Background: The negative effects of noise in critical care include sleep disturbances, increased stress response, and reduced patient satisfaction. The nature of critical care often precludes quiet time protocols. Previous studies indicated that earplugs can improve REM sleep and sleep efficiency. This study examined the effects of earplugs as a non-invasive method for improving the subjective sleep experience and increasing patient satisfaction.
Design: Quasi-experimental intervention study with random assignment of subjects.
Method: Subjects were non-ventilated, non-sedated adults admitted to critical care. The intervention group used earplugs during nighttime sleep hours allowing short term removal during patient care. Participants completed the Verran-Snyder-Halpern Sleep Scale, an 8-question visual analogue scale, to describe their subjective response to sleep. Two sample T-tests were used to detect differences between the group scores.

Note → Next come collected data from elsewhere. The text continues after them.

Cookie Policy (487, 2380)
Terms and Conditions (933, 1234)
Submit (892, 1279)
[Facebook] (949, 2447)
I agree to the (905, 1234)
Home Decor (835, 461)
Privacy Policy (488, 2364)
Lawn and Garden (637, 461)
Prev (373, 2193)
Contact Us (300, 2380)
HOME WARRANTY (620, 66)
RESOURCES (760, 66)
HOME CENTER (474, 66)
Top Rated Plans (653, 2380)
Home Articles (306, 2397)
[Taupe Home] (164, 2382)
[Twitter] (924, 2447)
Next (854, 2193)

Results: 88 participants (49 intervention/39 control) completed the study. Mean age 63, 56% males, 93% Caucasian. Total sleep satisfaction scores were significantly better for the intervention group (p = .002). Seven of the subjective categories were independently significant (p = .005-.044). One category, satisfaction with the amount of time needed to fall asleep, was not significant (p = .111).
Conclusions: Earplug use improved the subjective experience of sleep for un-medicated critical care patients without interfering with care delivery.
Relevance to practice: The negligible cost and low level of invasiveness of earplugs makes this preferable as a primary intervention to promote sleep while avoiding unnecessary sedating medications.